Hen harrier - update
The following are brief summaries of some of the action that we and our partners have done since the Species Action Framework was launched. They're in chronological order, with the most recent updates at the top of the page.
11 February 2013
The five-year SAF programme finished in March 2012. We held a conference in November 2012, and you can go to a microsite (we recommend you use Firefox etc. as your browser, rather than older versions of Internet Explorer) where you can access a podcast, powerpoint presentation and poster for this species which summarises the work done during the SAF. You will also find:
- Audio podcasts of all the talks
- Powerpoint presentations of all the talks
- A set of all the SAF posters displayed at the conference
- A link to a podcast of the BBC Radio 4 'Saving Species' programme recorded at the conference
In late 2013 we also hope to publish an electronic 'SAF Handbook', which will include a chapter on this species.
10 December 2009
The hen harrier remains one of the most threatened of all birds in the UK. Next year (2010) we will be carrying out a UK-wide survey of hen harriers, in partnership with the Scottish Raptor Study Groups and RSPB Scotland. The last survey (2004) estimated there to be 633 pairs in Scotland, 11 pairs in England, 43 pairs in Wales and 63 pairs in Northern Ireland.

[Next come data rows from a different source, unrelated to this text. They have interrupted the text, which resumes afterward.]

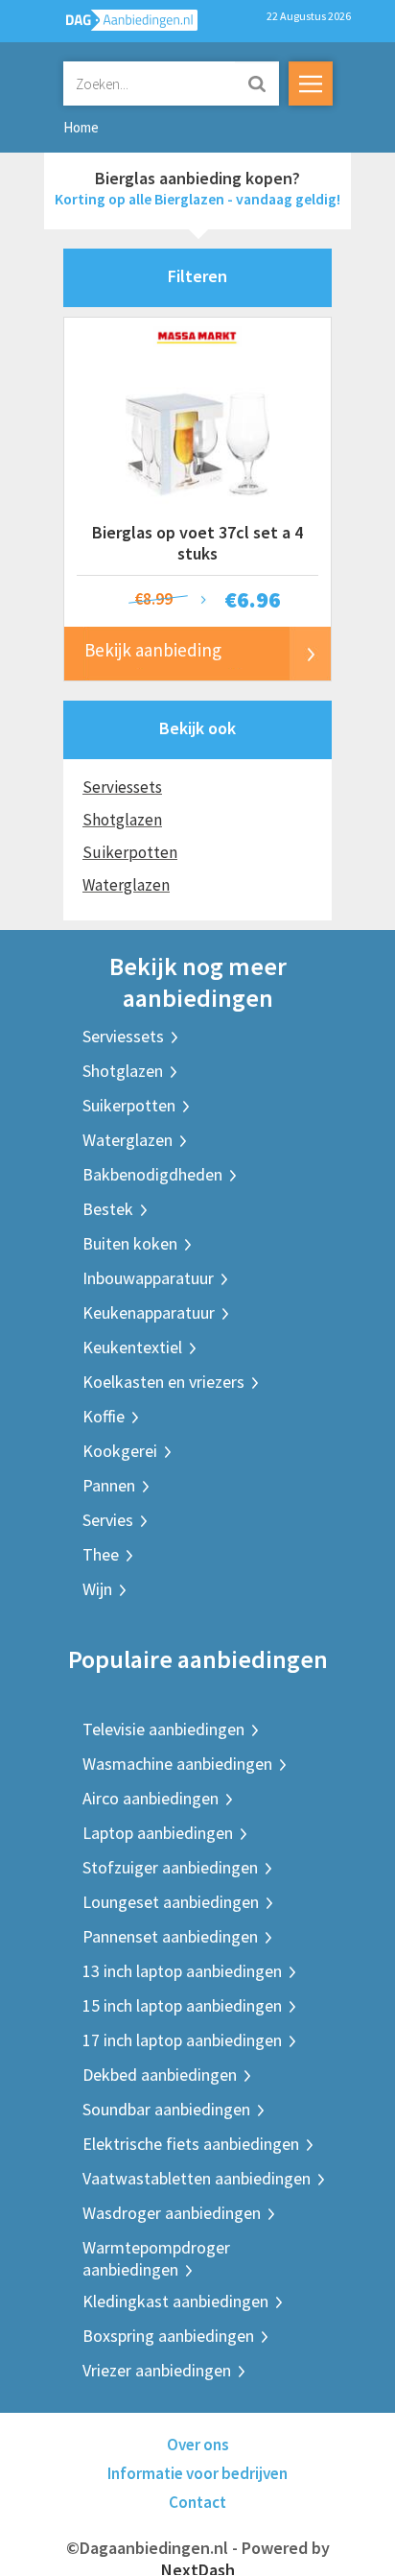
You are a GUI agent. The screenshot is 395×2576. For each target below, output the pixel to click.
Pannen (108, 1485)
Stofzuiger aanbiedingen (170, 1867)
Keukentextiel (132, 1347)
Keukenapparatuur (148, 1312)
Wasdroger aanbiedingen (171, 2213)
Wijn (97, 1589)
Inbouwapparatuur (148, 1278)
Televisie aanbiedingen (163, 1729)
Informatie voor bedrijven (197, 2473)
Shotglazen (122, 819)
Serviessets (122, 787)
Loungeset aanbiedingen (170, 1902)
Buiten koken (129, 1243)
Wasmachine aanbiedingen (177, 1764)
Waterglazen (126, 884)
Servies (107, 1520)
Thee (100, 1554)
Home (81, 127)
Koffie (103, 1416)
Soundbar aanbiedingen (166, 2109)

We have just completed a draft conservation framework report for hen harriers. This builds on the conservation framework we published for golden eagles in 2008:
The framework :
- Identifies current distribution, abundance and productivity
- Identifies regional trends and constraints
- Suggests actions to enhance conservation status
The work suggests that Scotland's potential hen harrier population could be at least double its present size, with limited prey availability in the west of Scotland and persecution in the east and south constraining the population. We have given an initial presentation on the work to Scotland's Moorland Forum and will shortly issue a draft report for scientific comments. We intend to publish the report early in 2010.
Meanwhile, the Langholm Moor Demonstration Project is going well. This project, which began in autumn 2007, is looking for ways whereby moorland can be managed for hen harriers, driven grouse shooting and habitat conservation. On the Langholm Moor Special Protection Area we have a unique partnership operating between the owner of the moor (Buccleuch Estates), Scottish Natural Heritage, Game and Wildlife Conservation Trust, RSPB Scotland and Natural England. The Project employs five keepers (working under the Head Keeper, Simon Lester), and has three scientists (led by Dr Damian Bubb) and a Project Manager (Graeme Dalby) to ensure that the work on the ground is systematically monitored and reported. The early signs are promising, with red grouse numbers rising and successful provisioning of hen harriers with carrion to divert them from grouse.
The project attracts a significant amount of media and public interest, and already we have had several Ministerial and high profile organisational visits to the moor. If this project is a success, it could remove a lot of the conflict between driven grouse moor management and hen harrier conservation. The Environment Council initiative, led by Natural England , is also looking to find ways of resolving the hen harrier - grouse moor conflict. SNH contributes to this, and works closely with a range of government and voluntary bodies to find ways of securing a better future for hen harriers.
A lot of scientific work is being done on the hen harrier and grouse moor conflict, with Journal of Applied Ecology recently publishing a series of papers on the subject. We have also been involved in the publication of a new field guide for surveying and monitoring raptors which will help support the next national hen harrier survey.
We were pleased that many of our partners who work with us on hen harriers and other raptors recently had their efforts recognised with the award of the Institute of Ecology and Environmental Management 'Best Practice Award' for 2009 to the Scottish Raptor Monitoring Scheme (18 November 2009 news).